Systemic sclerosis is a connective tissue disease characterized by fibrosis of the skin and internal organs, including the lungs. Inducible costimulator (ICOS), which is expressed on activated T cells, and its ligand ICOSL, which is expressed on antigen-presenting cells, have been considered a single receptor-ligand pair. Although the ICOS/ICOSL pathway is known to play various roles in adaptive immunity, its roles in innate immunity and tissue fibrosis remain unknown.


We assessed the roles of ICOS and ICOSL in tissue fibrosis by administering bleomycin intratracheally or intradermally into mice deficient in ICOS and/or ICOSL. Tissue fibrosis was evaluated by histologic or biochemical examination.

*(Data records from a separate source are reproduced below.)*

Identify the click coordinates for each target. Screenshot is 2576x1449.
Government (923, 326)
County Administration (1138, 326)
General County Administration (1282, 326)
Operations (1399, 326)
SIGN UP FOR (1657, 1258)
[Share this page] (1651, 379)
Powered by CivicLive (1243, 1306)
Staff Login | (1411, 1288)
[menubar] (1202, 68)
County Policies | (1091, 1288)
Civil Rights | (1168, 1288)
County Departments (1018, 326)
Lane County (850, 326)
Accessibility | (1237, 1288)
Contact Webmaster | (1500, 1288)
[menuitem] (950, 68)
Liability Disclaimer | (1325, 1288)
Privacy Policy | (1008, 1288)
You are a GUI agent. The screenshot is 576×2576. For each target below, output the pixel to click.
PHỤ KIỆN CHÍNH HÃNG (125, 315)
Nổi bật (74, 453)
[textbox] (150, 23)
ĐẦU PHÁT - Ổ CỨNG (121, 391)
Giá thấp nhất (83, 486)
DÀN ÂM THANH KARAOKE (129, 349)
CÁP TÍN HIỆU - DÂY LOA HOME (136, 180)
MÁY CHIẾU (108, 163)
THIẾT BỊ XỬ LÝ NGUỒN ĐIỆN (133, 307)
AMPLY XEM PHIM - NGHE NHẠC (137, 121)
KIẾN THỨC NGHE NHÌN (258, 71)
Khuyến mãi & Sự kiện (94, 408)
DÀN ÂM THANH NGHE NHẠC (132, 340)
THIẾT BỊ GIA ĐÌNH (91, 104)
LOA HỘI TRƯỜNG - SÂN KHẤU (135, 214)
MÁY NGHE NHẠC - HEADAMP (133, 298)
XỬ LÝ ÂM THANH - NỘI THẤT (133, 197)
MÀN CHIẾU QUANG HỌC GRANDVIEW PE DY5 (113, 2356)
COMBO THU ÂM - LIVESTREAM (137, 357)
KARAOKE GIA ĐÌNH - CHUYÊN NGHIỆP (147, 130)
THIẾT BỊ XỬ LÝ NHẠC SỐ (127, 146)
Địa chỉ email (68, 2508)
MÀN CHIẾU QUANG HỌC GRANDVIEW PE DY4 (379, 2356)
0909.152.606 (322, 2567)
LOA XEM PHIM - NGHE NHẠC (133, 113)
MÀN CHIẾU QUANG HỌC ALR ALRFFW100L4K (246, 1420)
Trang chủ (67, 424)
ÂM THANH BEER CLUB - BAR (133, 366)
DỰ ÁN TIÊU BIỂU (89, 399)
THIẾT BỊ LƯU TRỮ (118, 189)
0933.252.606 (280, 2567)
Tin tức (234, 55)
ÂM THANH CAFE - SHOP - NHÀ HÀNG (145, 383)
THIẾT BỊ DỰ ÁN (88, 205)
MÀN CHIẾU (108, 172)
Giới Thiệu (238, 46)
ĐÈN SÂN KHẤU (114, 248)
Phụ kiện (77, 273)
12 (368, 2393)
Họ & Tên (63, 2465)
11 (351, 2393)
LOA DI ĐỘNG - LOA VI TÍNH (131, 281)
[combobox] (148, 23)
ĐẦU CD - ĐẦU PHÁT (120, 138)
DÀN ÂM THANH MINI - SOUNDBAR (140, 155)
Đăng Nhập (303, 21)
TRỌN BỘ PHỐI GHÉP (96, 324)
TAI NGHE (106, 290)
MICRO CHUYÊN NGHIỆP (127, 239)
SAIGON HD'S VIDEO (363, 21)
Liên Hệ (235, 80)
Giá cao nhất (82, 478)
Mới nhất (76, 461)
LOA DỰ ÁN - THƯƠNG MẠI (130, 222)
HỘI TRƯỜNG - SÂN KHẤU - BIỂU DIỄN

ICOS deficiency attenuated the lung and skin fibrosis, whereas ICOSL deficiency aggravated it. Mice deficient in both ICOS and ICOSL exhibited accelerated fibrosis, reflecting a dominant role of ICOSL over ICOS in this model. Interestingly, ICOSL expression on macrophages and B cells derived from bronchoalveolar lavage fluid was significantly elevated in ICOS-deficient mice as compared with wild-type mice during this process. Thus, the levels of ICOSL expression on B cells and macrophages were inversely associated with the severity of tissue fibrosis.


Our results indicate that ICOSL expression on antigen-presenting cells plays a previously unknown regulatory role during the development of bleomycin-induced tissue fibrosis that is independent of the ICOS/ICOSL pathway. Further studies will be needed to clarify the roles of ICOS and ICOSL in the development of systemic sclerosis.